Commentary on Ephesians 3:1-12
Epiphany falls on the twelfth day after Christmas, January 6 each year on most western churches’ calendars. It’s a day set apart to mark the arrival of the magi from the east: when Jesus was acknowledged as “king of the Jews” by those who were not, themselves, Jewish. The English word “epiphany” comes from a Greek word that means, “to appear” or “to become manifest.”
Throughout history, many Christians have celebrated epiphany as the time when Jesus’ divinity was made known. But in the biblical story in Matthew 2, and in the Ephesians reading for this day, a different sort of revelation is in view. This is the point when the Gentiles see the salvation of Israel’s God. This is the celebration of a gospel story that will burst beyond every ethnic, racial, and linguistic boundary.
The great mystery, revealed on Epiphany, is that Jesus comes to make Israel’s God the God of all. This happens not through the nations being conquered or forced into servitude, but by welcoming them into the family of God. Thereby they come to honor and worship Jesus, the Jewish messiah.
If epiphany is about an “appearance,” then what, exactly, becomes manifest? In Ephesians 3 Paul refers to it as “the mystery.” It lies at the heart his own special commissioning and calling from God. Here it is: “the Gentiles have become fellow-heirs, members of the same body, and sharers in the promise in Christ Jesus through the gospel.”
There are two ways that we can go wrong when dealing with a passage like this. First, because it uses such exalted language to talk about God—God’s purpose, God’s accomplishment, the cosmic manifestation of what was previously hidden—because of all this, it is easy for us to miss that the primary thrust is sociological.
God is creating a new society.

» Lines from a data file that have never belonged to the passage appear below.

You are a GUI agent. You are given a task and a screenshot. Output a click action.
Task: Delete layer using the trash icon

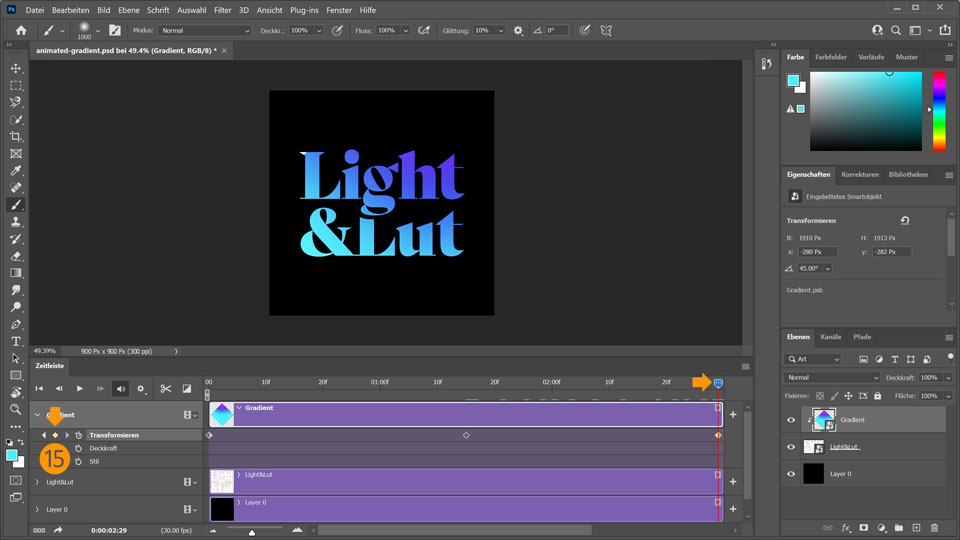pos(934,527)
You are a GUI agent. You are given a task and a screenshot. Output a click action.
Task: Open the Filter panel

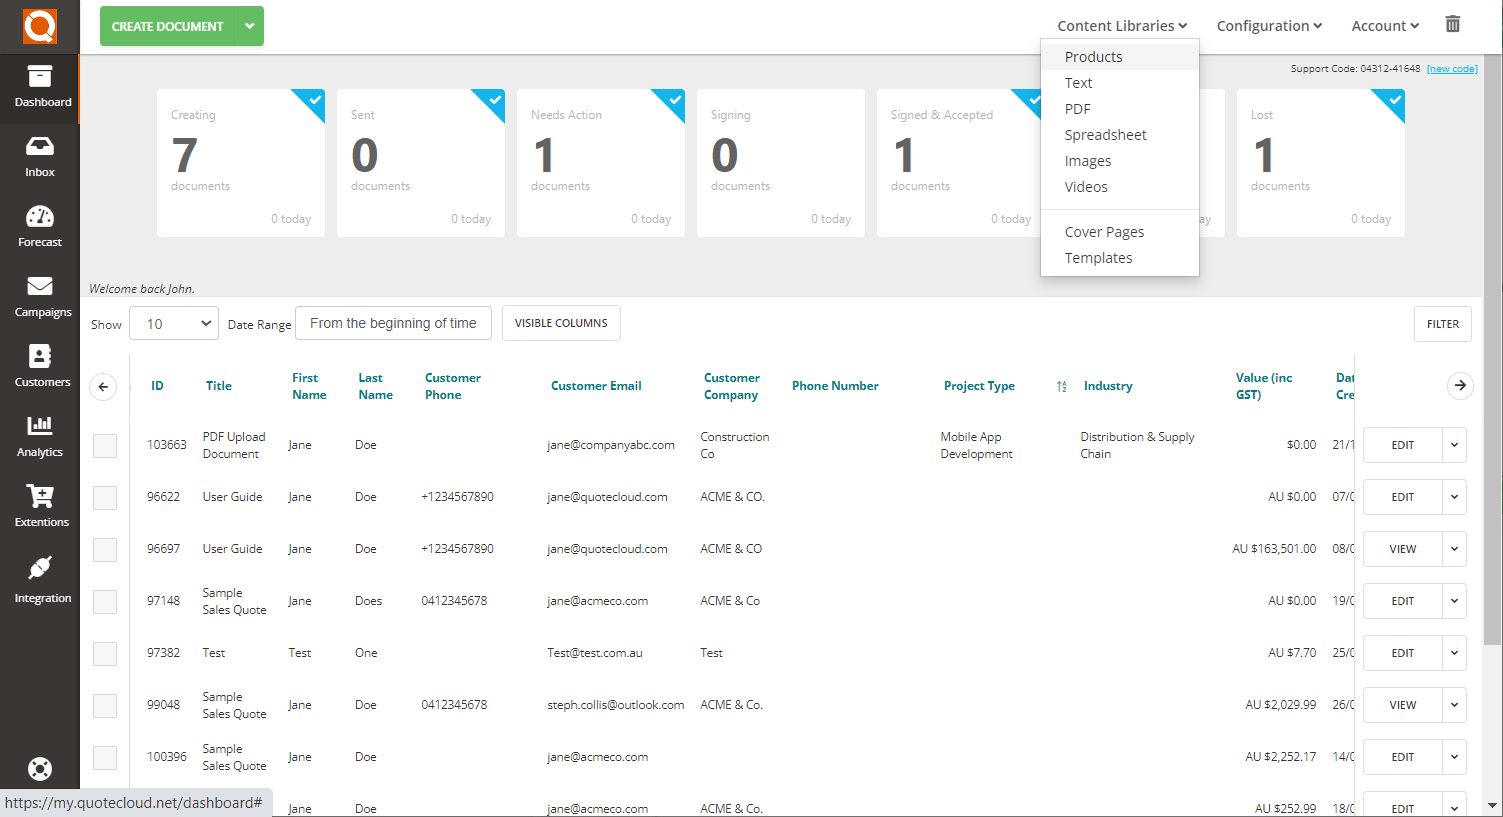point(1442,323)
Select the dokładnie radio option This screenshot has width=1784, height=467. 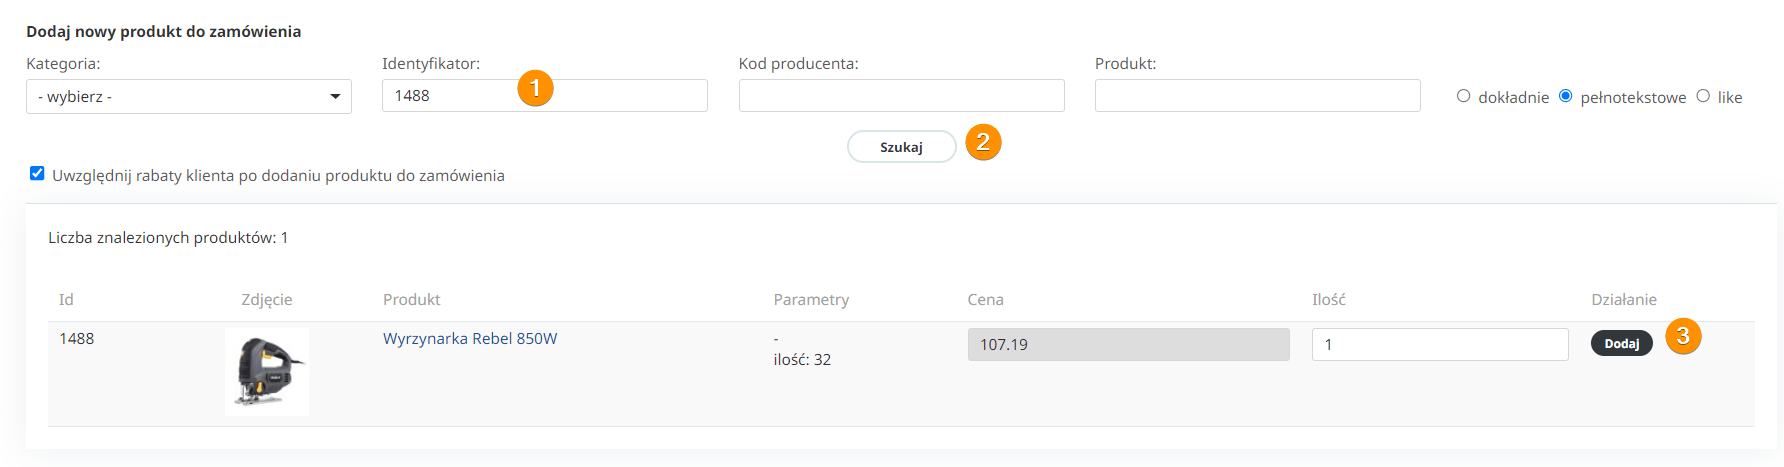tap(1464, 96)
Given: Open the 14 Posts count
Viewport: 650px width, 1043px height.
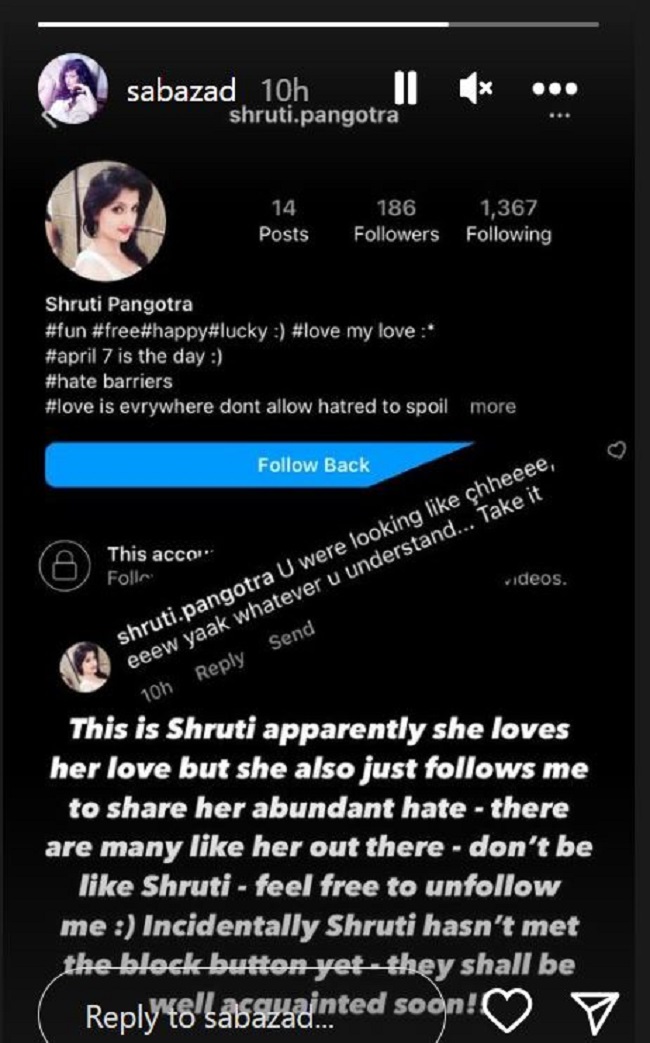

God is doing so in Christ. And it includes Gentiles.
When we miss this, we end up talking about other mysteries: perhaps the divinity of Jesus, perhaps divine providence that awaited this moment from eternity past, perhaps the heavenly orbit to which the good news ascends. This costs us. We minimize the sociological nature of God’s great mystery at the expense of our unity here on earth, at the expense of fully participating in the gifts of the body of Christ.
The other way we can go wrong is by exalting our own inclusion in Christ at the expense of others. Too often, Christians have ignored the manifold warnings of Paul and looked down on the Jews among whose number both Jesus and Paul counted themselves. Church history is littered with the bodies and souls of people whose lives were destroyed by those who claimed truer knowledge of God than those whom they opposed. But the mystery revealed at epiphany is the surprising breadth of God’s embrace. The people who were strangers, aliens—sinners by definition (Galatians 2:15)!—are numbered among the daughters and sons of God.
Maybe we’ve missed it so often because it’s not obvious. Look through the passage and you’ll see that the great mystery, the inclusion of the Gentiles, is not something that you could just read off the page of the Old Testament scriptures. Paul got it “by a revelation” (Ephesians 3:3). The prophets and apostles of the early church were taught this “by the Spirit” (verse 5). The idea that “outsiders” are actually an integral part of the community is so inconceivable to us, it can only be seen if the Spirit opens our eyes.
Paul is speaking of including Gentiles alongside Jews. For many of us it would take just such a Spiritual shake-up to willingly, and equally, include within our churches people from another political party. Or perhaps another racial or ethnic group. God causes us to share a body with a broader swath of humanity than we would choose for ourselves.
Riches for the Cosmos
Revelation is not only made to the people of the church. Revelation is made through the church as well. “Through the church” God’s wisdom is made known (Ephesians 3:10). The diverse composition of the community, defying earthly commitments and long-standing religious identities, stands as a signpost, declaring the work of God. A church of Jews and Gentiles, Romans and Barbarians, men and women, Republicans and Democrats, all united as one people—this shows the cosmic powers a greater power still.
Modern societies don’t tend to think of angelic or demonic figures standing behind our leaders. But we are often aware that there are forces larger than individuals and their actions. There are systems of power that often oppress those without it. There are cultures that hold sway over us even when we’re not aware. What would it say to such powers as these if God’s church was a place where powerless and powerful alike were joined in a community of equals?
What if we were able to step outside the competition for money, status, influence, or power, and create a place where “the boundless riches of Christ” (verse 8) convinced us that there is enough? That, in the goodness of God, we will not be left out if we don’t hoard or exclude?
This is Paul’s vision for the church. This is what is supposed to be the open secret. The gospel is not just about giving us a new relationship with God. It is not just about God revealing a deeper understanding of who God is, or who Jesus is as God incarnate. The gospel is also about giving us a new community. A surprising community. One that defies the “birds of a feather flock together” sociology that otherwise binds us to people who share our social location.
If we have eyes to see it, maybe this community itself is the riches God has on offer. If we have the willingness to accept it, this community will be the greatest witness for the gospel that we could ever imagine—an epiphany, indeed.